## [What is needed]
Return exactly those lines of the material below that fall between the line holding "Image resolution: width=1156" and the line holding "Click the 5.1%*", inclusive.

## [Dataset]
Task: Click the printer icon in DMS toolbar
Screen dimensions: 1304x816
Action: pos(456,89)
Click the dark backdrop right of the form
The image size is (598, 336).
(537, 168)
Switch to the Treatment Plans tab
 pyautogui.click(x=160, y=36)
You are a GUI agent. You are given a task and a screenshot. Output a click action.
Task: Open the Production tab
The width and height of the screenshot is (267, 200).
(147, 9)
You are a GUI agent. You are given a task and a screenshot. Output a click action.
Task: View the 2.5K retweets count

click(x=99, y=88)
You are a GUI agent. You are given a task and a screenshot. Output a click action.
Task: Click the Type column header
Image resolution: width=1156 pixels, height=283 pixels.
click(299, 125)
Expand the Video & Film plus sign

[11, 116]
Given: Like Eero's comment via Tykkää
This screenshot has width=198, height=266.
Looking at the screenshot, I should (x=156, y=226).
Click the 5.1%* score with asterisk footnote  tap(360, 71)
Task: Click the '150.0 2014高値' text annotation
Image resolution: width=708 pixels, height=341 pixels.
--
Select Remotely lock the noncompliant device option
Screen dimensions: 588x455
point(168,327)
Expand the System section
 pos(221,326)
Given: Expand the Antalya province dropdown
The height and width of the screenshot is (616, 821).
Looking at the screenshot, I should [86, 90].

## [Result of the exercise]
Image resolution: width=1156 pixels, height=283 pixels.
click(299, 125)
Expand the Video & Film plus sign

[11, 116]
Given: Like Eero's comment via Tykkää
This screenshot has width=198, height=266.
Looking at the screenshot, I should (x=156, y=226).
Click the 5.1%* score with asterisk footnote  tap(360, 71)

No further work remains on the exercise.